* start *

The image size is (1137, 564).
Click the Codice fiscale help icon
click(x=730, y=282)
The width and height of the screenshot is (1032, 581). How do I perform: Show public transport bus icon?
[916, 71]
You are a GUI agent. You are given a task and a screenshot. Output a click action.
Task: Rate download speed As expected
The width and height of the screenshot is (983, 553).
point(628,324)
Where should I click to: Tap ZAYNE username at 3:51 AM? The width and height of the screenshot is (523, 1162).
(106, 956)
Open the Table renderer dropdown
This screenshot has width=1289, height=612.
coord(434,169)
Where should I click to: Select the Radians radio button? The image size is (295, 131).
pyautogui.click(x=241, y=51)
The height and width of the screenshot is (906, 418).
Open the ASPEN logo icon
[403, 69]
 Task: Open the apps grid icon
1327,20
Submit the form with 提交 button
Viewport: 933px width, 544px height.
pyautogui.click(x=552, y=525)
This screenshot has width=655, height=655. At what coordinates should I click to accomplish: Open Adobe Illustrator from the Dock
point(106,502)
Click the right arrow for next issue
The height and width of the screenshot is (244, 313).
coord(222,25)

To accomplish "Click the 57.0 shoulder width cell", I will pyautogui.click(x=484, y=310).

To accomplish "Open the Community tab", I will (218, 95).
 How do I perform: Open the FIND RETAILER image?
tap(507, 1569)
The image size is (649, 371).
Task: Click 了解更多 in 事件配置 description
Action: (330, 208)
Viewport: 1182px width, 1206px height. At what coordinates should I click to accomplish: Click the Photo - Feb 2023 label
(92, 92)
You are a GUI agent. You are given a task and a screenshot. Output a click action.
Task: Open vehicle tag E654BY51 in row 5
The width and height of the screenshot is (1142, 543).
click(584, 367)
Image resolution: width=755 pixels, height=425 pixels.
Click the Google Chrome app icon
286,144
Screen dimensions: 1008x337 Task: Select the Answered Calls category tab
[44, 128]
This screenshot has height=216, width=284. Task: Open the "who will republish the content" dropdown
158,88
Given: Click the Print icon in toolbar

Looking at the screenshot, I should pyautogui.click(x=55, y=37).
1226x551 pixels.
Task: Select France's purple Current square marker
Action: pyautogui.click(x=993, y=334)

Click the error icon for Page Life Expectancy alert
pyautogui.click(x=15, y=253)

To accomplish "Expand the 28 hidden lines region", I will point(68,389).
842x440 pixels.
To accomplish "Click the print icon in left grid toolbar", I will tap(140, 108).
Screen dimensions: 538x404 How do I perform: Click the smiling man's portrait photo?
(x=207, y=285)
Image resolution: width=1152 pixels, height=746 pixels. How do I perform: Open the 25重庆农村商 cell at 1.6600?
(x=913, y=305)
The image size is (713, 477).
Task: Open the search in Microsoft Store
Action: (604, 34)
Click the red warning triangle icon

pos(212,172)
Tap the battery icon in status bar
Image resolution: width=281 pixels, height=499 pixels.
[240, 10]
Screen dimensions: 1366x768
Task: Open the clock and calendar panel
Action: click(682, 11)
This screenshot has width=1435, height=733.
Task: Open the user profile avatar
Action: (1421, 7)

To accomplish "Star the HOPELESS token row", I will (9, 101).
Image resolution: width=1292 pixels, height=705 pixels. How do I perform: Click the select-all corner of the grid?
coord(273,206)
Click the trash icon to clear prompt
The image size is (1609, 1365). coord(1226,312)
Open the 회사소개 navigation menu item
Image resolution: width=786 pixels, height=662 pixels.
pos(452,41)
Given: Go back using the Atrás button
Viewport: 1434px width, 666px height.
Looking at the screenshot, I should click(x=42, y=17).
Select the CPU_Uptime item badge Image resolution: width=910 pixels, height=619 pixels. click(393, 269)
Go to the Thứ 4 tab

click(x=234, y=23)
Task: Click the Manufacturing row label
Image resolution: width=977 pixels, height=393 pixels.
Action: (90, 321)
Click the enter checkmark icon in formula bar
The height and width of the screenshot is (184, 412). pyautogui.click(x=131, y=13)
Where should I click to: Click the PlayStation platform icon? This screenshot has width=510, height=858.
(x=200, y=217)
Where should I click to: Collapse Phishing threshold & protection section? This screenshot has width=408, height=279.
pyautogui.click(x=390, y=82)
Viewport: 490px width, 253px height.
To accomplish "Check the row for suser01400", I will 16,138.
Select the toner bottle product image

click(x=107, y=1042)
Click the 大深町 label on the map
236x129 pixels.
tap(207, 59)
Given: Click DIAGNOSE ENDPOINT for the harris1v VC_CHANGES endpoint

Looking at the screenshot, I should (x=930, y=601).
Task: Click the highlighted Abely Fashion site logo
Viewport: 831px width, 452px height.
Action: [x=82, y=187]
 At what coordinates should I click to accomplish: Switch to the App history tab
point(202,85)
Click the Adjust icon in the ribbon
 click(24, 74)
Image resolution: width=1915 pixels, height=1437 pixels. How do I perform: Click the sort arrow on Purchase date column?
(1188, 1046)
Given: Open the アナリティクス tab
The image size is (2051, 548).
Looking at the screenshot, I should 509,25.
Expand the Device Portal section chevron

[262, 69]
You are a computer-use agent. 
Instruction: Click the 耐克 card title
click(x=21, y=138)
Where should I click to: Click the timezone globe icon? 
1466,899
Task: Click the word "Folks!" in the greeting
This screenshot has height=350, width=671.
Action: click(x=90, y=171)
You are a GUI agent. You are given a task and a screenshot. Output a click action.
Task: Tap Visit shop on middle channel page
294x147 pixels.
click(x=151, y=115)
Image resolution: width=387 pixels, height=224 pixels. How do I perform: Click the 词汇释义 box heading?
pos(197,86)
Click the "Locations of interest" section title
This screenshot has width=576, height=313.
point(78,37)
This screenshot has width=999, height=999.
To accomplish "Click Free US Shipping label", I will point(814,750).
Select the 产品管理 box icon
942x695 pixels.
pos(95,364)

* end *

TASK INSTRUCTIONS: Duplicate the listing above, copying each line from the one containing "Open the Table renderer dropdown" through the one containing "I will point(68,389)." with both of those lines included.

SOLUTION FOR THIS TASK:
Open the Table renderer dropdown
This screenshot has width=1289, height=612.
coord(434,169)
Where should I click to: Select the Radians radio button? The image size is (295, 131).
pyautogui.click(x=241, y=51)
The height and width of the screenshot is (906, 418).
Open the ASPEN logo icon
[403, 69]
 Task: Open the apps grid icon
1327,20
Submit the form with 提交 button
Viewport: 933px width, 544px height.
pyautogui.click(x=552, y=525)
This screenshot has width=655, height=655. At what coordinates should I click to accomplish: Open Adobe Illustrator from the Dock
point(106,502)
Click the right arrow for next issue
The height and width of the screenshot is (244, 313).
coord(222,25)

To accomplish "Click the 57.0 shoulder width cell", I will pyautogui.click(x=484, y=310).

To accomplish "Open the Community tab", I will (218, 95).
 How do I perform: Open the FIND RETAILER image?
tap(507, 1569)
The image size is (649, 371).
Task: Click 了解更多 in 事件配置 description
Action: (330, 208)
Viewport: 1182px width, 1206px height. At what coordinates should I click to accomplish: Click the Photo - Feb 2023 label
(92, 92)
You are a GUI agent. You are given a task and a screenshot. Output a click action.
Task: Open vehicle tag E654BY51 in row 5
The width and height of the screenshot is (1142, 543).
click(584, 367)
Image resolution: width=755 pixels, height=425 pixels.
Click the Google Chrome app icon
286,144
Screen dimensions: 1008x337 Task: Select the Answered Calls category tab
[44, 128]
This screenshot has height=216, width=284. Task: Open the "who will republish the content" dropdown
158,88
Given: Click the Print icon in toolbar

Looking at the screenshot, I should pyautogui.click(x=55, y=37).
1226x551 pixels.
Task: Select France's purple Current square marker
Action: pyautogui.click(x=993, y=334)

Click the error icon for Page Life Expectancy alert
pyautogui.click(x=15, y=253)

To accomplish "Expand the 28 hidden lines region", I will point(68,389).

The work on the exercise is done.